To remind readers, this series of posts on statutory fair value relies heavily on my book (with Travis W. Harms) Business Valuation: An Integrated Theory, 2nd Edition.
You know I am a big fan of treating your Type II normalizing adjustments as, well, normalizing adjustments, not control adjustments. I have even included your descriptions of Type I and Type II normalizing adjustments in my reports to explain my position.
I also teach what I do. And I continue to get push-back on, say, treating excess officer compensation as a normalizing adjustment. I pull up a levels of value chart and ask what level of value we are at if we do not adjust the income stream to something that would exist in a well-run publicly traded company. Of course, no one can say what that level of value would be nor can they find it on any levels of value chart.
I don’t know what you think of this argument, but it is one that I posit. A minority owner could sue as a dissenting/oppressed shareholder with respect to excess compensation and other non-pro-rata distributions that diminish the value of the minority owner’s interest. Of course, we don’t see this often because most of the closely held businesses we value are family owned … and no one is going to upset that apple cart. But in a FMV valuation, it is not difficult imagining this scenario playing out.
Again, thanks for your insightful comments. A wise man, perhaps Yogi Berra, once said: “If you don’t know where you are going, any road will do.” If you don’t know where you are on the levels of value chart, at least conceptually, you don’t know what kind of value you have.
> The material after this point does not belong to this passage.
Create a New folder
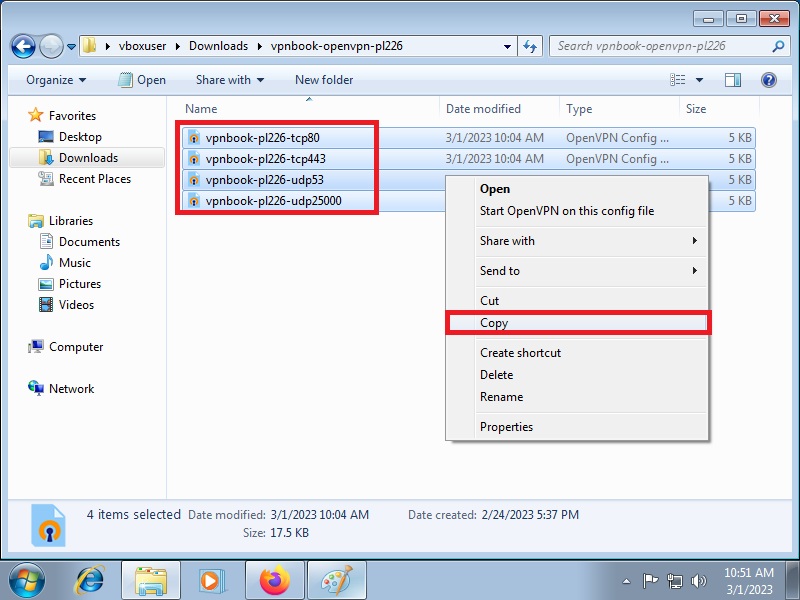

However, the contingent that argues: “Adjustments for excess compensation are not appropriate because a minority shareholder can’t cause them to be made,” does not know where their conclusions lie.
As we’ll see in forthcoming posts in this series, the appropriate way to treat excess compensation is first to normalize to obtain a marketable minority value, then to consider the impact of the diminution in cash flow available to minority shareholders and in lower growth prospects over expected holding periods (in arriving at nonmarketable minority values.
“As we’ll see in forthcoming posts …” Which is (relatively speaking) easy to do with QMDM, right?!